Vigésimo oitavo livro publicado, ainda não me acostumei com o estresse dos lançamentos, e às portas dos setenta anos, tomo o cuidado de trazer estas breves palavras pré-escritas, para não correr o risco de gaguejar ou de simplesmente esquecer – não só o que ia falar, mas o que estou mesmo fazendo aqui?...

E olha que setenta anos não é pra qualquer um, que o digam os meus amigos Antônio Paulo Graça, Anibal Beça, Sérgio Luiz Pereira... e Torquato Neto, Paulo Leminski, Ana Cristina César... e Glauber Rocha, Raul Seixas, Sergio Sampaio, Cazuza... e Jimi Hendrix, Janis Joplin, Amy Winehouse... Mas, de uma coisa fiquem certos: com a chegada da velhice, nós aprendemos que não sabemos nada do que pensávamos que sabíamos quando jovens. Por favor, não me cancelem, isto não é etarismo; é apenas uma autocrítica. Se não, vejam.

Professora Neiza Teixeira, que conduziu o evento.
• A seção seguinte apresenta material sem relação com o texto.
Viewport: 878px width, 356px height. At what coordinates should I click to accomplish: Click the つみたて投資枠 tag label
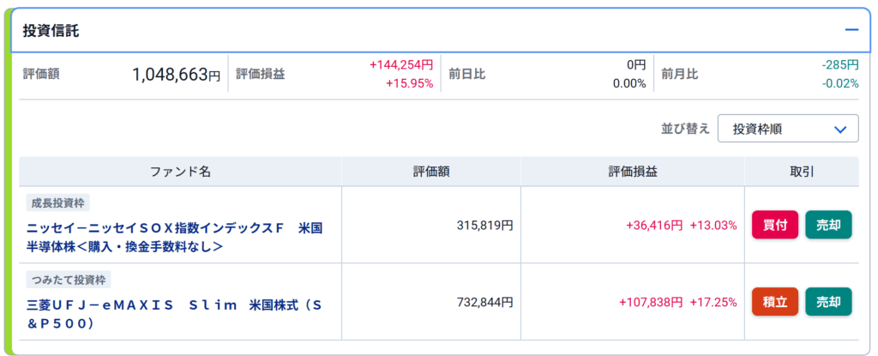click(69, 280)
Entre os 15 e os 17 anos, estudei o Científico, equivalente ao ensino médio de hoje, no Colégio Estadual (ou simplesmente Estadual). Ficava vendo de longe os componentes do Clube da Madrugada que frequentavam o Café do Pina, na praça em frente – a da Polícia. Moleques, eu e Geraldo dos Anjos ficávamos horas a falar mal dos “funcionários públicos da literatura amazonense”. Estúpidos, nós dois, não demoraria muito para tomarmos consciência dessa estupidez. Mas, a juventude, vocês sabem, não acaba aos 17 anos... É um processo. E de repente vem a artrose, a artrite, a arritmia, a glicose, as viroses a pressão alta, a pressão baixa, a falta de... sezão... E estamos irremediavelmente velhos.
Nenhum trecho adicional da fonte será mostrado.